Paternal care is rare among mammals and absent among our closest great ape relatives. So why do human fathers provide for their children? With their co-authors, IAST’s Ingela Alger and Jonathan Stieglitz use evolutionary game theory to show that doting dads emerged when ecological change increased the incentives for males to cooperate with others, and to invest in their children’s development.
Why does human fatherhood pose a puzzle for evolutionary scientists?
Paternal care is widespread in modern hunter-gatherer societies, with males helping in various ways, but particularly to feed children for up to two decades. The evolution of such prolonged paternal care seems remarkable. A would-be “dad”, who provides food for his mate and children, risks being outcompeted in terms of biological fitness by a “cad”, who focuses only on promiscuous mating instead of investing in offspring. If cads abound, their competitive advantage creates a formidable barrier for the emergence of dads.

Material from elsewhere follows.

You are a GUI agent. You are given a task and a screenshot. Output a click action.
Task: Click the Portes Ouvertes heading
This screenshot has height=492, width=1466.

It has been suggested that this barrier was overcome when ancestral females started mating preferentially with males who provided them with food. Yet behavioral observations of chimpanzees, which provide indirect insights into ancestral hominin sociality, are not consistent with this explanation. Despite reports of chimpanzees exchanging of meat for sex, prevailing evidence points to rank and aggression as key determinants of male reproductive success. Even if buying sexual access with food is an incipient reproductive strategy, there is still the “cad vs dad” tradeoff to overcome. This scenario also requires simultaneous evolutionary changes in both sexes.
How did prehistoric climate change impact the balance of power?
Around 5-8 million years ago, the African savanna began to dry out, increasing the value of nutritious, diverse, dispersed, and hard-to-obtain plant and animal foods. Ancestral hominins adapted to this in various ways, embracing bipedal locomotion, dietary flexibility, and tools to thrive in diverse environments. Climate-induced changes in the profitability of different ecological strategies likely selected for increased brain size, greater time devoted to learning and cultural innovation, and lengthening of the juvenile period.
In these conditions, cooperation significantly increased per-capita benefits. Synergies, or “complementarities”, between males and females resulted from specialization in hunting, foraging and childcare. Protein and fat acquired by males paired well with carbohydrates acquired by females. Complementarities also arose between males due to higher returns from hunting in groups, and from sharing food to lower starvation risk.These ecological and cooperative strategies favored the evolution of caring fathers, as the impact of food provision on their children’s survival substantially increased.
How do you test the impact of ecological change?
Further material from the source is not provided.